Yes. In CI you run `cargo tauri dev` in one background step (or, more efficiently, just run your frontend dev server directly — `pnpm dev` — since you are only testing the web layer) and then `npx @assrt-ai/assrt run --url http://localhost:1420 --plan-file tests.md --json` in the next step. The `--json` flag emits a structured report to stdout; the non-zero exit code on failure flips the job red. Set `ANTHROPIC_API_KEY` in repo secrets so the Haiku-driven agent can run. One CI gotcha: the browser runs headless by default (line 349 of browser.ts splices `--headless` into the args when `headed` is false), so you do not need a display server like Xvfb. Another gotcha: skip `--extension` in CI. Extension mode expects a running Chrome with the Playwright MCP bridge installed, which is not a thing on a fresh runner.

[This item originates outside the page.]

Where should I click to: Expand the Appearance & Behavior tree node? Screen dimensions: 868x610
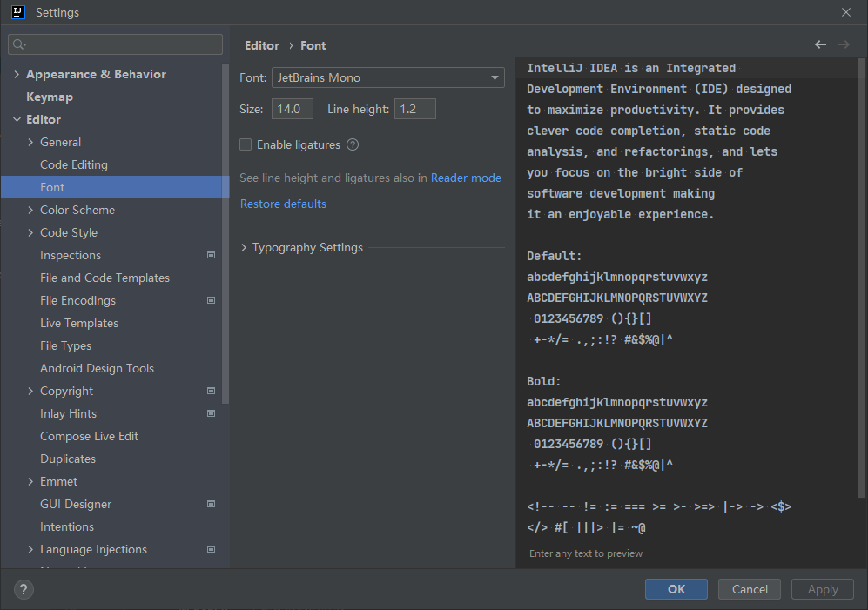(17, 75)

What LLM runs the test steps, and does that mean my tests are non-deterministic?

By default `claude-haiku-4-5-20251001`, defined at /Users/matthewdi/assrt-mcp/src/core/agent.ts line 9. You can override with `--model`. Non-determinism is real but bounded: the model decides which UI element matches a step like 'click Sign In', but the click itself is a deterministic Playwright action against a concrete DOM node. In practice, flakiness shows up when your `#Case` is vague ('fill out the form') rather than specific ('type test@example.com into the email field, then type password123 into the password field, then click Submit'). If you want determinism on a specific selector, you can write it into the step: 'click the button with data-testid="invoke-greet"'. The agent will lock onto that selector. This is why the `#Case` format encourages sentence-per-step granularity — it controls the degree of freedom the model has.

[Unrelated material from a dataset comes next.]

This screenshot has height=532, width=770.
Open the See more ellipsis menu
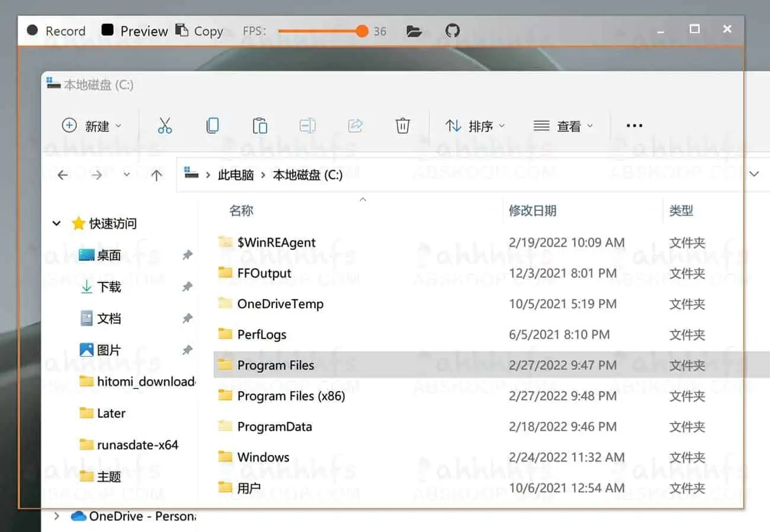(634, 125)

How is this different from just writing `@playwright/test` specs by hand?

It is not, in one sense — Assrt wraps the same `@playwright/mcp` (pinned at 0.0.70 in package.json) that Microsoft maintains, and every browser action is real Playwright under the hood. The difference is the authoring surface. `@playwright/test` makes you write `page.getByRole('button', { name: /sign in/i }).click()` and then maintain those selectors as the UI shifts. `#Case` lets you write 'click Sign In', keep the test in a Markdown file, and get a video of every run. For a Tauri dev loop where the UI is changing three times an hour, that tradeoff is usually the right one. For a stable flagship flow you run 10,000 times in CI, hand-written Playwright is still probably cheaper per run.

What does the Assrt scenario file actually look like on disk after I run a test?

Three files in /tmp/assrt/: `scenario.md` holds the plan text (your `#Case` blocks), `scenario.json` holds the metadata (a UUID, the URL, the name, the tags), and `results/latest.json` holds the most recent run's summary. Per-run artifacts go into /tmp/assrt/<runId>/: a video.webm, screenshots, and an events.json with every MCP tool call made by the agent. This layout is declared at /Users/matthewdi/assrt-mcp/src/core/scenario-files.ts lines 16-20. You can commit scenario.md into your repo alongside your code; it is plain Markdown, so it diffs cleanly in pull requests. The scenarioId from scenario.json lets you re-run the same plan later via `assrt_test` with `{scenarioId: "<uuid>"}` instead of pasting the plan text again.